Provide only the number of lines in the following data that contain "agent".

☆ ☆ ☆

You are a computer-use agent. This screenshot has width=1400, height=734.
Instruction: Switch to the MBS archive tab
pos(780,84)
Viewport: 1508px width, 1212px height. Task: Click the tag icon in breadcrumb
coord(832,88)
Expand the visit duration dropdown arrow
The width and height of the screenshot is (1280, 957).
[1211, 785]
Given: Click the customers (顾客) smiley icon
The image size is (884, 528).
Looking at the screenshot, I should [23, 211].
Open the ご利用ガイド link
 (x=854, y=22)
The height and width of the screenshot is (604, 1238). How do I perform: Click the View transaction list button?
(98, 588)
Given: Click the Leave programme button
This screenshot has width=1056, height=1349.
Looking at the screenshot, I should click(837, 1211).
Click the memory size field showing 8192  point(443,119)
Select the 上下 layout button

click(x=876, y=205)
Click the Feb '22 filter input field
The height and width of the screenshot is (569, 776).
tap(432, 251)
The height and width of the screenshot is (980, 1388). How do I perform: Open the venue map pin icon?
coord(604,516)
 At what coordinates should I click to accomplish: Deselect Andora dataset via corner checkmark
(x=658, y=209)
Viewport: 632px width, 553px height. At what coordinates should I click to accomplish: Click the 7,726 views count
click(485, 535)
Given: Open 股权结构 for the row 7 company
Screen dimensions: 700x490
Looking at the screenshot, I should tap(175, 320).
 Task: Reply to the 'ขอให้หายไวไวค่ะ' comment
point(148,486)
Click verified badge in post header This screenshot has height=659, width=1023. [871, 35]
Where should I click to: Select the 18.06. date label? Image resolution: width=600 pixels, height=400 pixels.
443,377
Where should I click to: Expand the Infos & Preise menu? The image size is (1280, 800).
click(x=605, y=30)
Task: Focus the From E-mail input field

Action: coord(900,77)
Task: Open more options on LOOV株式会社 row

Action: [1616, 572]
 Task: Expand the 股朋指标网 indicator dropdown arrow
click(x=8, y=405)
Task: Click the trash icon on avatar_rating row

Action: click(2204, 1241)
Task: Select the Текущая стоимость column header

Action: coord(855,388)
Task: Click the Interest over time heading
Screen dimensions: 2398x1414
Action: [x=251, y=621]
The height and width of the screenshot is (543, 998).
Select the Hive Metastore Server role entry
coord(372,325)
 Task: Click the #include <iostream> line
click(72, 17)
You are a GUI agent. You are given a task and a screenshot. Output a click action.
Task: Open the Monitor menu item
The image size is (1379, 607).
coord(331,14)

☆ ☆ ☆

▶ Output of the exercise:
2